MATERIAL FOR THE TASK.
────────────────────

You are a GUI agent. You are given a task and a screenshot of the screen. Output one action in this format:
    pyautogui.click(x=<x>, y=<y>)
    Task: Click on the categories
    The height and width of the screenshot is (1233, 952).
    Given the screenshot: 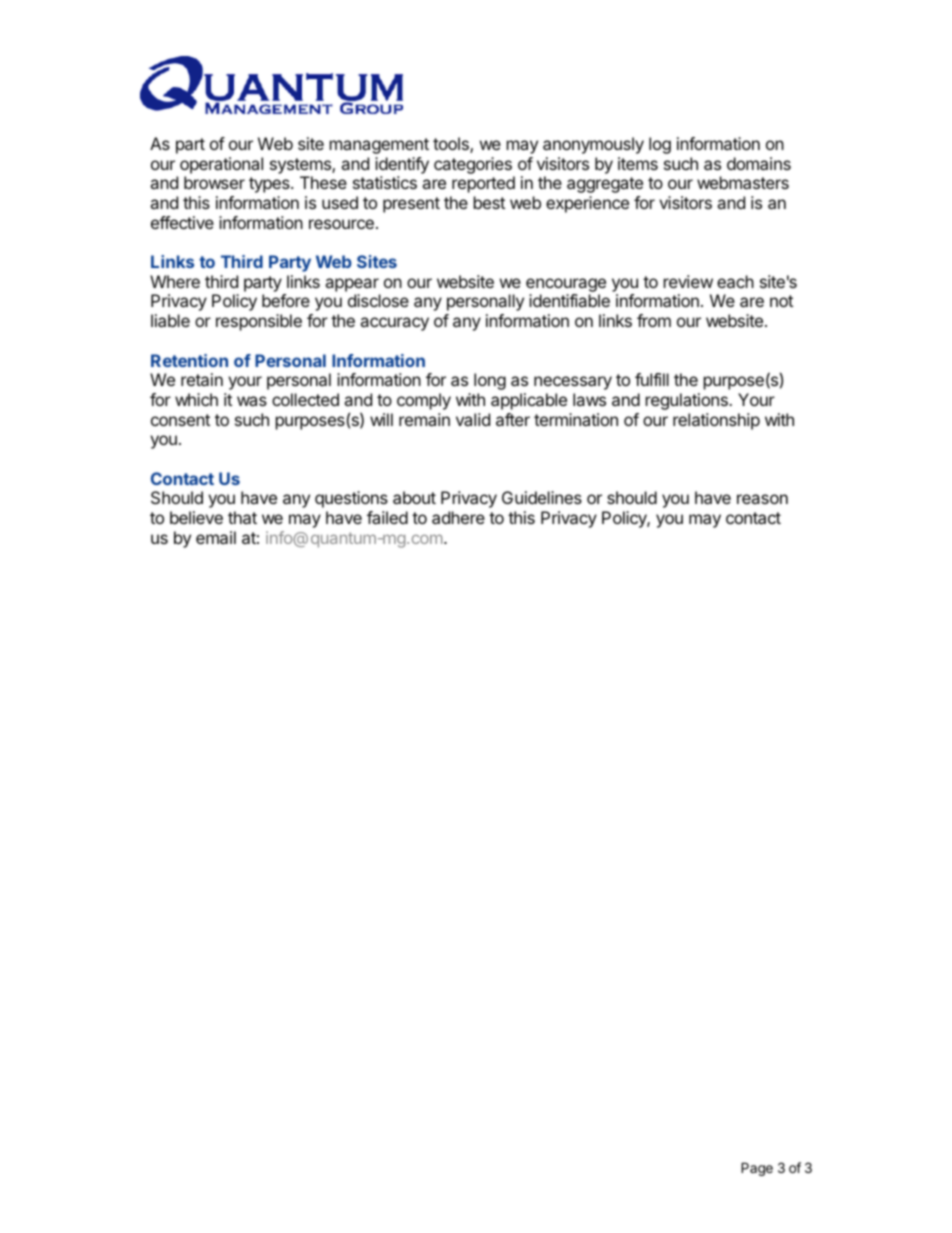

────────────────────

Can you render the lines above as a Markdown table with the columns Row and Line, numbering each row and skipping any blank lines? Leave the pictures out of your answer.

IN RESPONSE.
| Row | Line |
|---|---|
| 1 | You are a GUI agent. You are given a task and a screenshot of the screen. Output one action in this format: |
| 2 |     pyautogui.click(x=<x>, y=<y>) |
| 3 |     Task: Click on the categories |
| 4 |     The height and width of the screenshot is (1233, 952). |
| 5 |     Given the screenshot:  |